- _EXERCISE AIM_: Render the rows below as a Markdown table with two columns, No. and Line. Put each non-blank line in the Line column with its running number in No., and leave out blank lines.

______

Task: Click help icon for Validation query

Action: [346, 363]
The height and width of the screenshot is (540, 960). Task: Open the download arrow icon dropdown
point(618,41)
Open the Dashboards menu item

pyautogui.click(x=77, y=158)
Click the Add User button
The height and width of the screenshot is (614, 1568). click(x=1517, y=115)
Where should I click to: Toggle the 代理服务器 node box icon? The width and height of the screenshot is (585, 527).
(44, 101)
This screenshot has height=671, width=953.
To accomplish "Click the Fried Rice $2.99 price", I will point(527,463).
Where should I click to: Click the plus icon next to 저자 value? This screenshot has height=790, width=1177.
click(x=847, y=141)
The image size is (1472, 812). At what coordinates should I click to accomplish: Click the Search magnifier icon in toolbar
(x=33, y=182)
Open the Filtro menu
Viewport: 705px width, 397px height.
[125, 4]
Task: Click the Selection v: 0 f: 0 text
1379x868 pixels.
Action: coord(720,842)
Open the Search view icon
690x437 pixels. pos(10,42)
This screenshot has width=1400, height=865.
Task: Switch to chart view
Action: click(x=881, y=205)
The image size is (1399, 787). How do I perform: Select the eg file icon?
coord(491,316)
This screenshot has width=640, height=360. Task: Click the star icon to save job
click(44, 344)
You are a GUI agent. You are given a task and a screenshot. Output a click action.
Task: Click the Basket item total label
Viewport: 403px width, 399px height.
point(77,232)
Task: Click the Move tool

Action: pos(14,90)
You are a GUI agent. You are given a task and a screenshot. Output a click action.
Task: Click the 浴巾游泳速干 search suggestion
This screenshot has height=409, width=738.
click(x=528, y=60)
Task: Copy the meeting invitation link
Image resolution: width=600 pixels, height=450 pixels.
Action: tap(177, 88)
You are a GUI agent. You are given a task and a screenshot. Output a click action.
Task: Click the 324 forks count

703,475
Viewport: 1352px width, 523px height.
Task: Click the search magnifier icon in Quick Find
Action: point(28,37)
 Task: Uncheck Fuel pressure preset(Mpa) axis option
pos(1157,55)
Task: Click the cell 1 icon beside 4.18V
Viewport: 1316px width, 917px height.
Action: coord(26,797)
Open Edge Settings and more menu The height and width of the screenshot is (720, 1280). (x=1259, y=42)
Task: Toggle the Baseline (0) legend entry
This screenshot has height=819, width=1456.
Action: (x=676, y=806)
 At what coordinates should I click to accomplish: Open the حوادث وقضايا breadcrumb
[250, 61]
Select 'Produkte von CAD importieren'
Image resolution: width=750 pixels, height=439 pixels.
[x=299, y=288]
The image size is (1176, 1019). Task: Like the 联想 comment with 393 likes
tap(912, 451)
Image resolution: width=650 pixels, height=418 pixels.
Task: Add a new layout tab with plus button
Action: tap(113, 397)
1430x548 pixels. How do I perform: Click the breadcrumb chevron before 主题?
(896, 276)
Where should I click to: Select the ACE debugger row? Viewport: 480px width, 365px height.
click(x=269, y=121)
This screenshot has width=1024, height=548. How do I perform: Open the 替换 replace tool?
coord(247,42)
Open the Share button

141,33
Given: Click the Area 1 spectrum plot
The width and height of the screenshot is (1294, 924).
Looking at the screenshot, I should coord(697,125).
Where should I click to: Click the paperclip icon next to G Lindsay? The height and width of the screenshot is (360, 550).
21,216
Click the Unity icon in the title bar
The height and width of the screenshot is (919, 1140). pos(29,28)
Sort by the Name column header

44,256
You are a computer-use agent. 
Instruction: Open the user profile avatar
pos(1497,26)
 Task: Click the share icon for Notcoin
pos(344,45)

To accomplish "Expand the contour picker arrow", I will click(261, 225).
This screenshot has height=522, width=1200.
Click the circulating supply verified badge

______

- _ANSWER BELOW_:
| No. | Line |
|---|---|
| 1 | Task: Click help icon for Validation query |
| 2 | Action: [346, 363] |
| 3 | The height and width of the screenshot is (540, 960). Task: Open the download arrow icon dropdown |
| 4 | point(618,41) |
| 5 | Open the Dashboards menu item |
| 6 | pyautogui.click(x=77, y=158) |
| 7 | Click the Add User button |
| 8 | The height and width of the screenshot is (614, 1568). click(x=1517, y=115) |
| 9 | Where should I click to: Toggle the 代理服务器 node box icon? The width and height of the screenshot is (585, 527). |
| 10 | (44, 101) |
| 11 | This screenshot has height=671, width=953. |
| 12 | To accomplish "Click the Fried Rice $2.99 price", I will point(527,463). |
| 13 | Where should I click to: Click the plus icon next to 저자 value? This screenshot has height=790, width=1177. |
| 14 | click(x=847, y=141) |
| 15 | The image size is (1472, 812). At what coordinates should I click to accomplish: Click the Search magnifier icon in toolbar |
| 16 | (x=33, y=182) |
| 17 | Open the Filtro menu |
| 18 | Viewport: 705px width, 397px height. |
| 19 | [125, 4] |
| 20 | Task: Click the Selection v: 0 f: 0 text |
| 21 | 1379x868 pixels. |
| 22 | Action: coord(720,842) |
| 23 | Open the Search view icon |
| 24 | 690x437 pixels. pos(10,42) |
| 25 | This screenshot has width=1400, height=865. |
| 26 | Task: Switch to chart view |
| 27 | Action: click(x=881, y=205) |
| 28 | The image size is (1399, 787). How do I perform: Select the eg file icon? |
| 29 | coord(491,316) |
| 30 | This screenshot has width=640, height=360. Task: Click the star icon to save job |
| 31 | click(44, 344) |
| 32 | You are a GUI agent. You are given a task and a screenshot. Output a click action. |
| 33 | Task: Click the Basket item total label |
| 34 | Viewport: 403px width, 399px height. |
| 35 | point(77,232) |
| 36 | Task: Click the Move tool |
| 37 | Action: pos(14,90) |
| 38 | You are a GUI agent. You are given a task and a screenshot. Output a click action. |
| 39 | Task: Click the 浴巾游泳速干 search suggestion |
| 40 | This screenshot has height=409, width=738. |
| 41 | click(x=528, y=60) |
| 42 | Task: Copy the meeting invitation link |
| 43 | Image resolution: width=600 pixels, height=450 pixels. |
| 44 | Action: tap(177, 88) |
| 45 | You are a GUI agent. You are given a task and a screenshot. Output a click action. |
| 46 | Task: Click the 324 forks count |
| 47 | 703,475 |
| 48 | Viewport: 1352px width, 523px height. |
| 49 | Task: Click the search magnifier icon in Quick Find |
| 50 | Action: point(28,37) |
| 51 |  Task: Uncheck Fuel pressure preset(Mpa) axis option |
| 52 | pos(1157,55) |
| 53 | Task: Click the cell 1 icon beside 4.18V |
| 54 | Viewport: 1316px width, 917px height. |
| 55 | Action: coord(26,797) |
| 56 | Open Edge Settings and more menu The height and width of the screenshot is (720, 1280). (x=1259, y=42) |
| 57 | Task: Toggle the Baseline (0) legend entry |
| 58 | This screenshot has height=819, width=1456. |
| 59 | Action: (x=676, y=806) |
| 60 |  At what coordinates should I click to accomplish: Open the حوادث وقضايا breadcrumb |
| 61 | [250, 61] |
| 62 | Select 'Produkte von CAD importieren' |
| 63 | Image resolution: width=750 pixels, height=439 pixels. |
| 64 | [x=299, y=288] |
| 65 | The image size is (1176, 1019). Task: Like the 联想 comment with 393 likes |
| 66 | tap(912, 451) |
| 67 | Image resolution: width=650 pixels, height=418 pixels. |
| 68 | Task: Add a new layout tab with plus button |
| 69 | Action: tap(113, 397) |
| 70 | 1430x548 pixels. How do I perform: Click the breadcrumb chevron before 主题? |
| 71 | (896, 276) |
| 72 | Where should I click to: Select the ACE debugger row? Viewport: 480px width, 365px height. |
| 73 | click(x=269, y=121) |
| 74 | This screenshot has width=1024, height=548. How do I perform: Open the 替换 replace tool? |
| 75 | coord(247,42) |
| 76 | Open the Share button |
| 77 | 141,33 |
| 78 | Given: Click the Area 1 spectrum plot |
| 79 | The width and height of the screenshot is (1294, 924). |
| 80 | Looking at the screenshot, I should coord(697,125). |
| 81 | Where should I click to: Click the paperclip icon next to G Lindsay? The height and width of the screenshot is (360, 550). |
| 82 | 21,216 |
| 83 | Click the Unity icon in the title bar |
| 84 | The height and width of the screenshot is (919, 1140). pos(29,28) |
| 85 | Sort by the Name column header |
| 86 | 44,256 |
| 87 | You are a computer-use agent.  |
| 88 | Instruction: Open the user profile avatar |
| 89 | pos(1497,26) |
| 90 |  Task: Click the share icon for Notcoin |
| 91 | pos(344,45) |
| 92 | To accomplish "Expand the contour picker arrow", I will click(261, 225). |
| 93 | This screenshot has height=522, width=1200. |
| 94 | Click the circulating supply verified badge |